Why have you never launched other activities?

"We wanted to keep a clean balance sheet and low risk. A second reason is that we wanted to specialize, to focus our energy and management resources on managing assets for private and institutional investors."

Pictet has never made a single acquisition since it was founded, and its growth to managing $400 billion in assets has been entirely organic. "When companies merge, it is necessary to merge management cultures. Customers rarely benefit from such mergers. And if the customer doesn’t benefit, the shareholders won't profit," says de Saussure.

Pictet's ownership structure is also unique. It is not a public company, but a private one. It is owned by eight partners, all of whom work at the bank. "We're here for the long haul, to develop the company and not to maximize profits in the short term," says de Saussure. "The ownership structure is an advantage, because the owners know the business inside-out."

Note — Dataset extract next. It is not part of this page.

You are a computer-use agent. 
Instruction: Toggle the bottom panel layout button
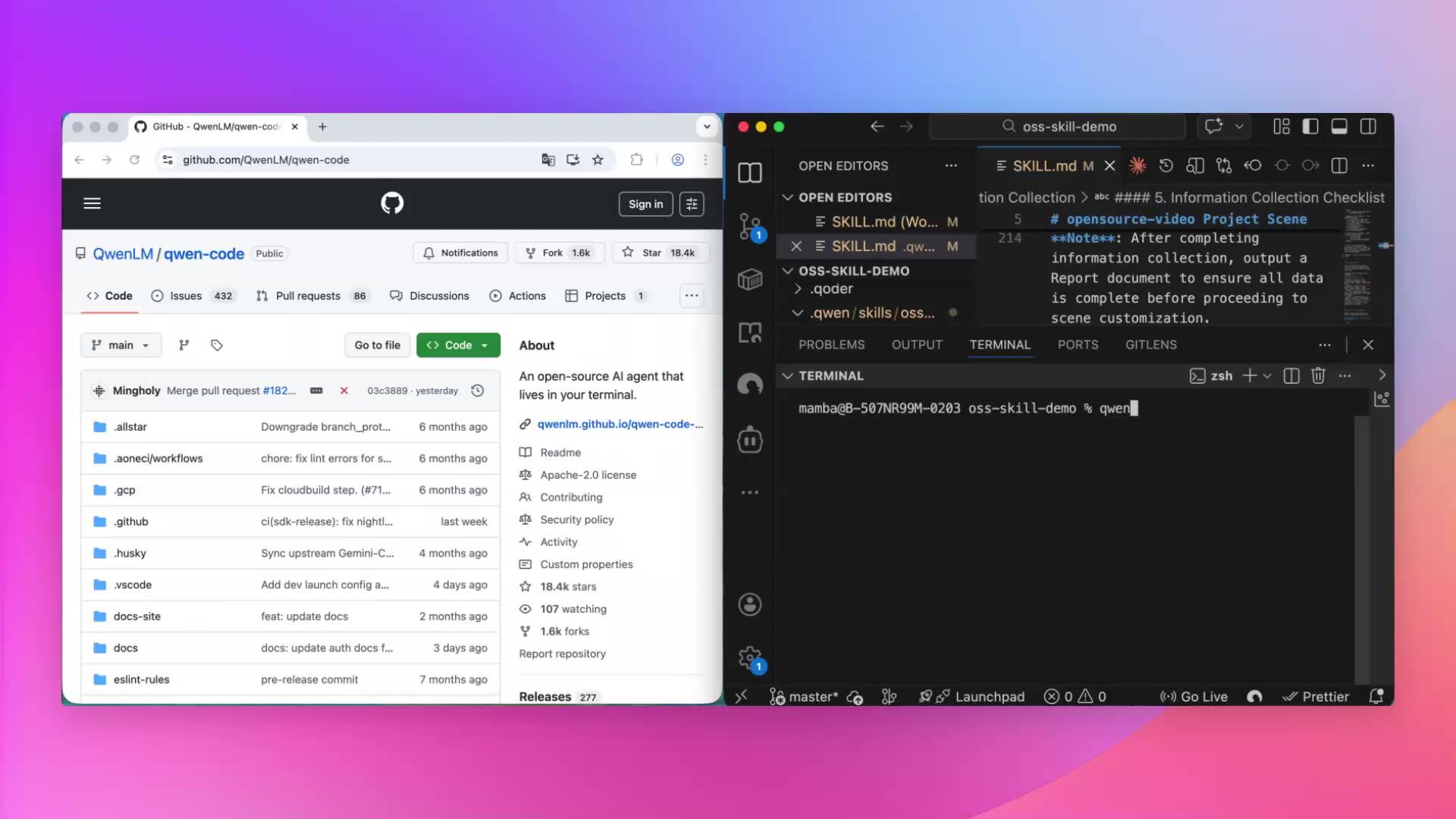coord(1339,127)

Did you obtain partner status through inheritance?

"Current partners choose the new partners from among the bank's managers. Shareholder status is not passed on through inheritance, although there are shareholders whose fathers or grandfathers were partners in the bank."

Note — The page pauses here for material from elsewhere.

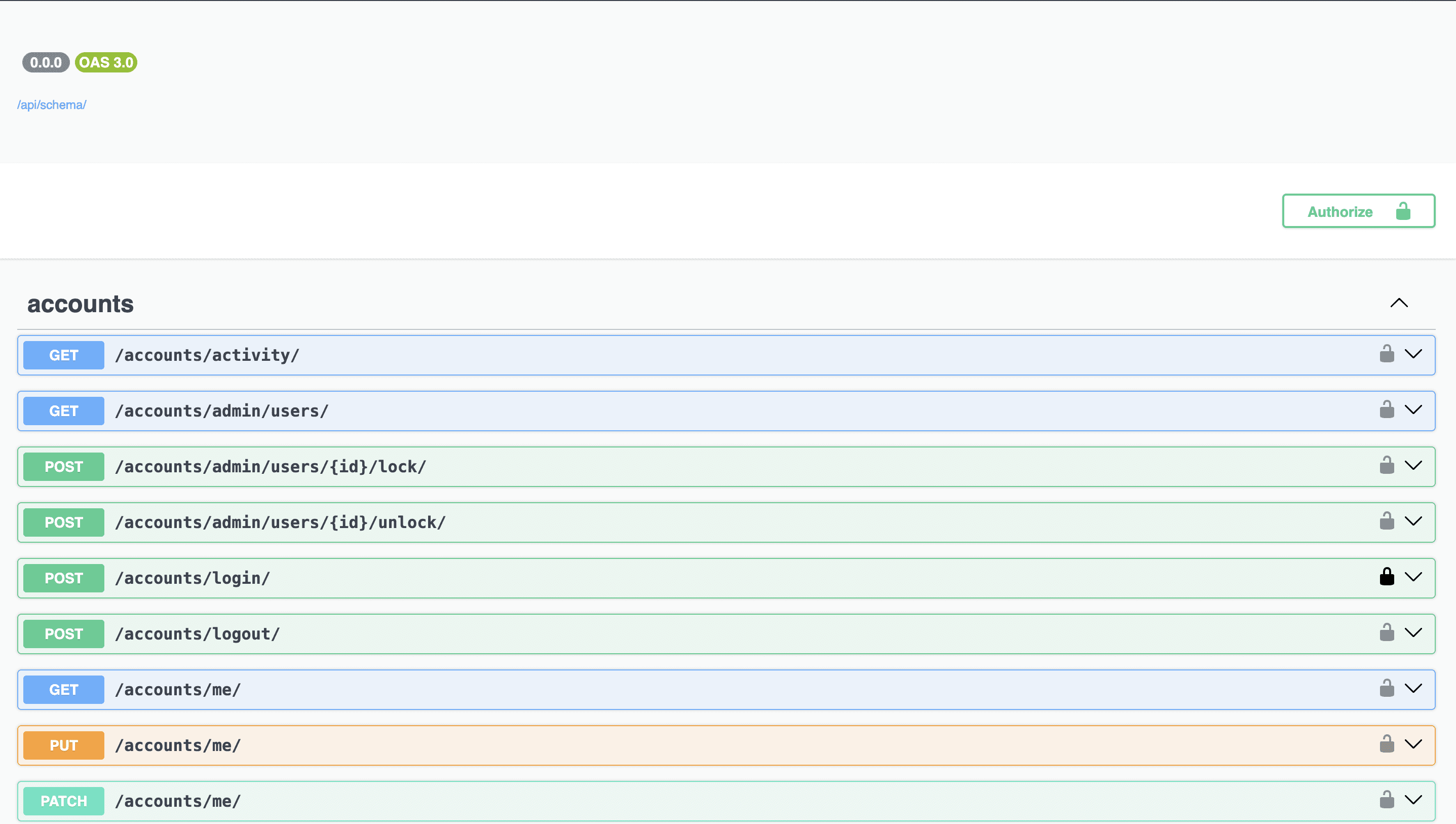Click the Authorize button
1456x824 pixels.
coord(1358,211)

There is strong competition for Israeli customers, including by foreign banks. What is your added value compared with your competitors?

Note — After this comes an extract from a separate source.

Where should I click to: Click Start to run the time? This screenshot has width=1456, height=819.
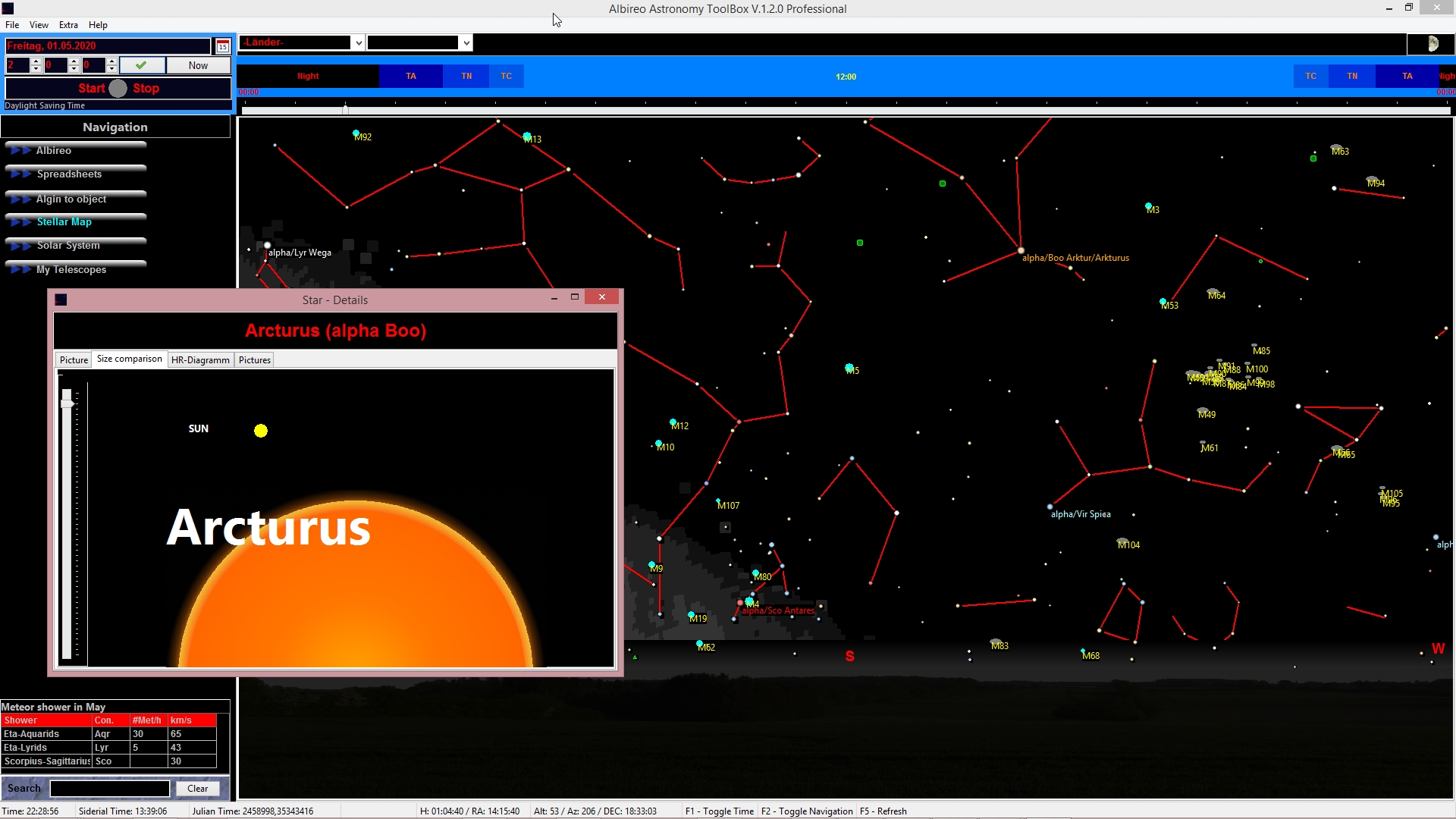point(91,88)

"Customers feel alienated in the face of a complex institution like a bank. We are completely different. Also, the contemporary investment world has become complex. It's impossible to be satisfied with investments in stocks and bonds, which is why we offer specializations in different instruments, such as private equity and direct investment in real estate, or in debts of developing countries."

The main advantage of Swiss banks for years was their confidentiality, but tax evasion and money laundering scandals have hurt the banks. Regulators in various countries are determined to tackle these problems, even at the price of affecting banking confidentiality.

Are you worried that the waning of banking confidentiality will cost Switzerland its edge in the industry?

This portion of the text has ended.